Items listed in a dataset:
========================================
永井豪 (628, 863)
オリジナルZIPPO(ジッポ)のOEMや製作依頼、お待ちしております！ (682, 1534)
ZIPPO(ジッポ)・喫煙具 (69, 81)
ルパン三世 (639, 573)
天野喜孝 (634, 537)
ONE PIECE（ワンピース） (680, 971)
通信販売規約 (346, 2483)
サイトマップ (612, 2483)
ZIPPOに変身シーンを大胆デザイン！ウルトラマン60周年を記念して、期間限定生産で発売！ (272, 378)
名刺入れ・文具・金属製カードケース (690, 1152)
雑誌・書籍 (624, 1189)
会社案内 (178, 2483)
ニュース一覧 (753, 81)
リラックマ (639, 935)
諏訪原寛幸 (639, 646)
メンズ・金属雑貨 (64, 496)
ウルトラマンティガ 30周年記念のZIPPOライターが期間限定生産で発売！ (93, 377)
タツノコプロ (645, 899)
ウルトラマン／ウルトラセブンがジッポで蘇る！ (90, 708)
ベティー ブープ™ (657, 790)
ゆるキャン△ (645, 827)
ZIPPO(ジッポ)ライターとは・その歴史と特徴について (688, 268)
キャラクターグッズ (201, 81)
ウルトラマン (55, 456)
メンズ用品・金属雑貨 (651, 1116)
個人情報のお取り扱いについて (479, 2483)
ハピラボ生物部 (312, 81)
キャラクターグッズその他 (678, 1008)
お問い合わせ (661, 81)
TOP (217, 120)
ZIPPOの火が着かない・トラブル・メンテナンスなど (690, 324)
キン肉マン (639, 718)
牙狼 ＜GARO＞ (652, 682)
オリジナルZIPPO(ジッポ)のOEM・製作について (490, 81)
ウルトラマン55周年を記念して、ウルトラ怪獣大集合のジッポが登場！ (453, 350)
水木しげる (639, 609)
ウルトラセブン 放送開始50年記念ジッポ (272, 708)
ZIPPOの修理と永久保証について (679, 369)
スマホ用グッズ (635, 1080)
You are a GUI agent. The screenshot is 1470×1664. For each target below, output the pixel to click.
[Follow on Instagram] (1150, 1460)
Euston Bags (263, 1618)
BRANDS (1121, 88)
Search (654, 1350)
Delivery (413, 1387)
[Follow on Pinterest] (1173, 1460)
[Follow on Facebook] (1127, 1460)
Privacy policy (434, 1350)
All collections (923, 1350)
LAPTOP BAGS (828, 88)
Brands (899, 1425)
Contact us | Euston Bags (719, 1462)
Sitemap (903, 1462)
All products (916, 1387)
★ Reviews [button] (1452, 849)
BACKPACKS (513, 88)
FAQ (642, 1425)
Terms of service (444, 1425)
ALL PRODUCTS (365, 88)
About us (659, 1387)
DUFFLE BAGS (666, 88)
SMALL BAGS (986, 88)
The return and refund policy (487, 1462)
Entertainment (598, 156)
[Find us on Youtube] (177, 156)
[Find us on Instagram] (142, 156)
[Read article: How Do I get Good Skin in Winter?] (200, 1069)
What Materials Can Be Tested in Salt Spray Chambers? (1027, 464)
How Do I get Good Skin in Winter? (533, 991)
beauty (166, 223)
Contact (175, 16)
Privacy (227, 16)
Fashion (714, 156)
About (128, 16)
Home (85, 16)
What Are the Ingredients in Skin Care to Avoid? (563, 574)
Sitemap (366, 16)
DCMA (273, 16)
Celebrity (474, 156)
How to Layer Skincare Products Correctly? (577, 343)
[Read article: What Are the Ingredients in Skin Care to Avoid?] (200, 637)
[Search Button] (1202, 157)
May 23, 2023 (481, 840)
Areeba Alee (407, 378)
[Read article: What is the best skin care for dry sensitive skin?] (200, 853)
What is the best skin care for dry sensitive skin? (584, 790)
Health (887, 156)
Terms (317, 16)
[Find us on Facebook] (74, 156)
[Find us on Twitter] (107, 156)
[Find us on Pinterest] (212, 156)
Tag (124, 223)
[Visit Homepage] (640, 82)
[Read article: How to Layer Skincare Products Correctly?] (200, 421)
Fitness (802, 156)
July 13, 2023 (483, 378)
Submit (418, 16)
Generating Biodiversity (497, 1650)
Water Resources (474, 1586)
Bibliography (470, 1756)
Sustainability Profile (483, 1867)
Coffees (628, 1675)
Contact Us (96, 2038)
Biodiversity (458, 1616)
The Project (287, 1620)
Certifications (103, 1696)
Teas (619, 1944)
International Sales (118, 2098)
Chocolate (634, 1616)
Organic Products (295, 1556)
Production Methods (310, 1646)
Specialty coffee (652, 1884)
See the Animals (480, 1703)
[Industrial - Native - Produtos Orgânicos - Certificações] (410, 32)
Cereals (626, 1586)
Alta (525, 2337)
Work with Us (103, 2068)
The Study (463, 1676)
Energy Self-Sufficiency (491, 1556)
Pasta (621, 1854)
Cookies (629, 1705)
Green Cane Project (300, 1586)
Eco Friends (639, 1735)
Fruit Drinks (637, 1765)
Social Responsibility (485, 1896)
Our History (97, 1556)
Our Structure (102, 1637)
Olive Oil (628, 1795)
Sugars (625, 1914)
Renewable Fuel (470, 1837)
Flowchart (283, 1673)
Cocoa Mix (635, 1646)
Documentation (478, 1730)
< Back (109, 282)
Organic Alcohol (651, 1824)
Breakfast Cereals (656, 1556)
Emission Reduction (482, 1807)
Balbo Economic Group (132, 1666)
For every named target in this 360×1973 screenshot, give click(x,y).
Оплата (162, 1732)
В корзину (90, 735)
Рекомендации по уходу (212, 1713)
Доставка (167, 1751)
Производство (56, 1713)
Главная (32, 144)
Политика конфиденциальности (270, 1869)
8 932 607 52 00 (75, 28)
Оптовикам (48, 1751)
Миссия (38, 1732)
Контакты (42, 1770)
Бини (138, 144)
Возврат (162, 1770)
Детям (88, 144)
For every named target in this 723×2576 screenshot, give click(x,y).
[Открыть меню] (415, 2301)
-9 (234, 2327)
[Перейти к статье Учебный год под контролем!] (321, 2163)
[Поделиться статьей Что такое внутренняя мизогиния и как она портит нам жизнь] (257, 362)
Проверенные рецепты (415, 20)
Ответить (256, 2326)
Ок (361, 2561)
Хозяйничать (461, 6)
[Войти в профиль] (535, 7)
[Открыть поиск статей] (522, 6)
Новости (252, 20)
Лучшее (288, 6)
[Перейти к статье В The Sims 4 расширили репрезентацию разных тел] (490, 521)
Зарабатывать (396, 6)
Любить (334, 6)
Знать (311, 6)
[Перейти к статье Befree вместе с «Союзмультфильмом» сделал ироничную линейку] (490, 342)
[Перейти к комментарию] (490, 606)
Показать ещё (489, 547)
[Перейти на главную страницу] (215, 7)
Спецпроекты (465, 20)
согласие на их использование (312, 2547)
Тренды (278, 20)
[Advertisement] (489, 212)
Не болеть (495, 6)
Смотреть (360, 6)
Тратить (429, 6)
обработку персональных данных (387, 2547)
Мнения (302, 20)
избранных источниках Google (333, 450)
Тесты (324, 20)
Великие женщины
========================================
### Directions for this task
Each line from the beginning of the entries to the line with "ゆるキャン△ (645, 827)" must be repeated exactly, with both end lines kept and no other lines given.

### Answer space
永井豪 (628, 863)
オリジナルZIPPO(ジッポ)のOEMや製作依頼、お待ちしております！ (682, 1534)
ZIPPO(ジッポ)・喫煙具 (69, 81)
ルパン三世 (639, 573)
天野喜孝 (634, 537)
ONE PIECE（ワンピース） (680, 971)
通信販売規約 (346, 2483)
サイトマップ (612, 2483)
ZIPPOに変身シーンを大胆デザイン！ウルトラマン60周年を記念して、期間限定生産で発売！ (272, 378)
名刺入れ・文具・金属製カードケース (690, 1152)
雑誌・書籍 (624, 1189)
会社案内 (178, 2483)
ニュース一覧 (753, 81)
リラックマ (639, 935)
諏訪原寛幸 (639, 646)
メンズ・金属雑貨 (64, 496)
ウルトラマンティガ 30周年記念のZIPPOライターが期間限定生産で発売！ (93, 377)
タツノコプロ (645, 899)
ウルトラマン／ウルトラセブンがジッポで蘇る！ (90, 708)
ベティー ブープ™ (657, 790)
ゆるキャン△ (645, 827)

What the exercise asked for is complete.